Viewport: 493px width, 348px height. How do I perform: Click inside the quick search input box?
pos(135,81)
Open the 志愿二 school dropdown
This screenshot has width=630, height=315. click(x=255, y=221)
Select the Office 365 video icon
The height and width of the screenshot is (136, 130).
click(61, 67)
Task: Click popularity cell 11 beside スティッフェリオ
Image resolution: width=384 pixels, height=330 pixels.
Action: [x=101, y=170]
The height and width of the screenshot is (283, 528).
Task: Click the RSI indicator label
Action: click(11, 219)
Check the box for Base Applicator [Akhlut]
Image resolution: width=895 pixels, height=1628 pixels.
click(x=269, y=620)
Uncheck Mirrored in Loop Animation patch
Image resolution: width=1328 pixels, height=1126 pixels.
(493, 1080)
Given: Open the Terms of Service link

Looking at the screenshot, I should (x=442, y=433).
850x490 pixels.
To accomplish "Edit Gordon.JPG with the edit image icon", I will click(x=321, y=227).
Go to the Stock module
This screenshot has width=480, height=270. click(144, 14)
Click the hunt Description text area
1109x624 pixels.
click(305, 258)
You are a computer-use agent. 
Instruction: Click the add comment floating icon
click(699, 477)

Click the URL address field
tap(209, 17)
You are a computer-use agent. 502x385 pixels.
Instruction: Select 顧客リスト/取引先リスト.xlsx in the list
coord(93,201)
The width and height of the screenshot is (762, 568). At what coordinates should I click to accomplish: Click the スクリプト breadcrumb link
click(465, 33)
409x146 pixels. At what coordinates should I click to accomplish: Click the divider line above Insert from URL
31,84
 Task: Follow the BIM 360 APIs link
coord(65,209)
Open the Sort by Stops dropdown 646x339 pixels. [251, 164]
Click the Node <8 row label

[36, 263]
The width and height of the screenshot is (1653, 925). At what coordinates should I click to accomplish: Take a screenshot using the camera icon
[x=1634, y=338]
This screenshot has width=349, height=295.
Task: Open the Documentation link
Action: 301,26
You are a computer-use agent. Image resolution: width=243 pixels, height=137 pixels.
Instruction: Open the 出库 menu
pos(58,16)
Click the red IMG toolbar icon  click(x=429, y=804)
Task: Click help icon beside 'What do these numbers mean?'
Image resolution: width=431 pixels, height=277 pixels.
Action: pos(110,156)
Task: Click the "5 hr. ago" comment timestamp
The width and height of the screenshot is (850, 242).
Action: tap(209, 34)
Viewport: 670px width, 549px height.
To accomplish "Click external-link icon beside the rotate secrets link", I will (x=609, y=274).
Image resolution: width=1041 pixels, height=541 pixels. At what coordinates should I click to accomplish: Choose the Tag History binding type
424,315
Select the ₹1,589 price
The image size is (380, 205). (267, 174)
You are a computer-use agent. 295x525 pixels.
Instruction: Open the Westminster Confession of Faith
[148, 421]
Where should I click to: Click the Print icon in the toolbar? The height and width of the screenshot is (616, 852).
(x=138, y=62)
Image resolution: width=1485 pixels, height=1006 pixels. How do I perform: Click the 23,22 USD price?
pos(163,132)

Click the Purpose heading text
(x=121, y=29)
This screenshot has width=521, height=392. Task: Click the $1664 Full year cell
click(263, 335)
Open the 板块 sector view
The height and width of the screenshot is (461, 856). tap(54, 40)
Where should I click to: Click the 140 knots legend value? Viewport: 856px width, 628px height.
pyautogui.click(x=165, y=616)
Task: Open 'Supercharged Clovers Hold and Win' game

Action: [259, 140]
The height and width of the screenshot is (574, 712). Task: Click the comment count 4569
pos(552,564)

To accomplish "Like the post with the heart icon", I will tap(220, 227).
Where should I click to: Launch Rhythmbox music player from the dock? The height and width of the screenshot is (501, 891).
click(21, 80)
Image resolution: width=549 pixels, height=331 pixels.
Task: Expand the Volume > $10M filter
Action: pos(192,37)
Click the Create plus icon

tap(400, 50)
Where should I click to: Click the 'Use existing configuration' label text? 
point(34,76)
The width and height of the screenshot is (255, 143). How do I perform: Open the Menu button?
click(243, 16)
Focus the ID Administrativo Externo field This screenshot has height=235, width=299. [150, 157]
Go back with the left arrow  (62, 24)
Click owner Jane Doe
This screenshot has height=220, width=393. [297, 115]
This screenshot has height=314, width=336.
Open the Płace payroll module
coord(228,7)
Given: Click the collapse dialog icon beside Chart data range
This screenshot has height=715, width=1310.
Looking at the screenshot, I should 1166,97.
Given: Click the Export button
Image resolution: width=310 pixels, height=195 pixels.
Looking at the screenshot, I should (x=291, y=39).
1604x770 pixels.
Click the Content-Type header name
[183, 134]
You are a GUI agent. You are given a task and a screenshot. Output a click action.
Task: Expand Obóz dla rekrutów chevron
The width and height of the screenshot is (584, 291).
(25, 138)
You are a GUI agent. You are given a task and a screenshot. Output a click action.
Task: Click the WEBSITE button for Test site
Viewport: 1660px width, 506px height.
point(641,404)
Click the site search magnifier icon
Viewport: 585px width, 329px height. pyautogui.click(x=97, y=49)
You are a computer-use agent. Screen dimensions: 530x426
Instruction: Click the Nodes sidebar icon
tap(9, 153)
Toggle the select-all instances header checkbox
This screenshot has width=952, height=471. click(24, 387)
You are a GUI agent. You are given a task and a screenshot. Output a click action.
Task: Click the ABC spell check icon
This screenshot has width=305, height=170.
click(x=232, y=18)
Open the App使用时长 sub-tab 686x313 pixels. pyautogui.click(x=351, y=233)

──────────────────────────────

#### Your goal
Your task is to copy all of the entries exactly.

#### Finished exercise
Viewport: 493px width, 348px height. How do I perform: Click inside the quick search input box?
pos(135,81)
Open the 志愿二 school dropdown
This screenshot has width=630, height=315. click(x=255, y=221)
Select the Office 365 video icon
The height and width of the screenshot is (136, 130).
click(61, 67)
Task: Click popularity cell 11 beside スティッフェリオ
Image resolution: width=384 pixels, height=330 pixels.
Action: [x=101, y=170]
The height and width of the screenshot is (283, 528).
Task: Click the RSI indicator label
Action: click(11, 219)
Check the box for Base Applicator [Akhlut]
Image resolution: width=895 pixels, height=1628 pixels.
click(x=269, y=620)
Uncheck Mirrored in Loop Animation patch
Image resolution: width=1328 pixels, height=1126 pixels.
(493, 1080)
Given: Open the Terms of Service link

Looking at the screenshot, I should (x=442, y=433).
850x490 pixels.
To accomplish "Edit Gordon.JPG with the edit image icon", I will click(x=321, y=227).
Go to the Stock module
This screenshot has width=480, height=270. click(144, 14)
Click the hunt Description text area
1109x624 pixels.
click(305, 258)
You are a computer-use agent. 
Instruction: Click the add comment floating icon
click(699, 477)

Click the URL address field
tap(209, 17)
You are a computer-use agent. 502x385 pixels.
Instruction: Select 顧客リスト/取引先リスト.xlsx in the list
coord(93,201)
The width and height of the screenshot is (762, 568). At what coordinates should I click to accomplish: Click the スクリプト breadcrumb link
click(465, 33)
409x146 pixels. At what coordinates should I click to accomplish: Click the divider line above Insert from URL
31,84
 Task: Follow the BIM 360 APIs link
coord(65,209)
Open the Sort by Stops dropdown 646x339 pixels. [251, 164]
Click the Node <8 row label

[36, 263]
The width and height of the screenshot is (1653, 925). At what coordinates should I click to accomplish: Take a screenshot using the camera icon
[x=1634, y=338]
This screenshot has width=349, height=295.
Task: Open the Documentation link
Action: 301,26
You are a computer-use agent. Image resolution: width=243 pixels, height=137 pixels.
Instruction: Open the 出库 menu
pos(58,16)
Click the red IMG toolbar icon  click(x=429, y=804)
Task: Click help icon beside 'What do these numbers mean?'
Image resolution: width=431 pixels, height=277 pixels.
Action: pos(110,156)
Task: Click the "5 hr. ago" comment timestamp
The width and height of the screenshot is (850, 242).
Action: tap(209, 34)
Viewport: 670px width, 549px height.
To accomplish "Click external-link icon beside the rotate secrets link", I will (x=609, y=274).
Image resolution: width=1041 pixels, height=541 pixels. At what coordinates should I click to accomplish: Choose the Tag History binding type
424,315
Select the ₹1,589 price
The image size is (380, 205). (267, 174)
You are a computer-use agent. 295x525 pixels.
Instruction: Open the Westminster Confession of Faith
[148, 421]
Where should I click to: Click the Print icon in the toolbar? The height and width of the screenshot is (616, 852).
(x=138, y=62)
Image resolution: width=1485 pixels, height=1006 pixels. How do I perform: Click the 23,22 USD price?
pos(163,132)

Click the Purpose heading text
(x=121, y=29)
This screenshot has width=521, height=392. Task: Click the $1664 Full year cell
click(263, 335)
Open the 板块 sector view
The height and width of the screenshot is (461, 856). tap(54, 40)
Where should I click to: Click the 140 knots legend value? Viewport: 856px width, 628px height.
pyautogui.click(x=165, y=616)
Task: Open 'Supercharged Clovers Hold and Win' game

Action: [259, 140]
The height and width of the screenshot is (574, 712). Task: Click the comment count 4569
pos(552,564)

To accomplish "Like the post with the heart icon", I will tap(220, 227).
Where should I click to: Launch Rhythmbox music player from the dock? The height and width of the screenshot is (501, 891).
click(21, 80)
Image resolution: width=549 pixels, height=331 pixels.
Task: Expand the Volume > $10M filter
Action: pos(192,37)
Click the Create plus icon

tap(400, 50)
Where should I click to: Click the 'Use existing configuration' label text? 
point(34,76)
The width and height of the screenshot is (255, 143). How do I perform: Open the Menu button?
click(243, 16)
Focus the ID Administrativo Externo field This screenshot has height=235, width=299. [150, 157]
Go back with the left arrow  (62, 24)
Click owner Jane Doe
This screenshot has height=220, width=393. [297, 115]
This screenshot has height=314, width=336.
Open the Płace payroll module
coord(228,7)
Given: Click the collapse dialog icon beside Chart data range
This screenshot has height=715, width=1310.
Looking at the screenshot, I should 1166,97.
Given: Click the Export button
Image resolution: width=310 pixels, height=195 pixels.
Looking at the screenshot, I should (x=291, y=39).
1604x770 pixels.
Click the Content-Type header name
[183, 134]
You are a GUI agent. You are given a task and a screenshot. Output a click action.
Task: Expand Obóz dla rekrutów chevron
The width and height of the screenshot is (584, 291).
(25, 138)
You are a GUI agent. You are given a task and a screenshot. Output a click action.
Task: Click the WEBSITE button for Test site
Viewport: 1660px width, 506px height.
point(641,404)
Click the site search magnifier icon
Viewport: 585px width, 329px height. pyautogui.click(x=97, y=49)
You are a computer-use agent. Screen dimensions: 530x426
Instruction: Click the Nodes sidebar icon
tap(9, 153)
Toggle the select-all instances header checkbox
This screenshot has width=952, height=471. click(24, 387)
You are a GUI agent. You are given a task and a screenshot. Output a click action.
Task: Click the ABC spell check icon
This screenshot has width=305, height=170.
click(x=232, y=18)
Open the App使用时长 sub-tab 686x313 pixels. pyautogui.click(x=351, y=233)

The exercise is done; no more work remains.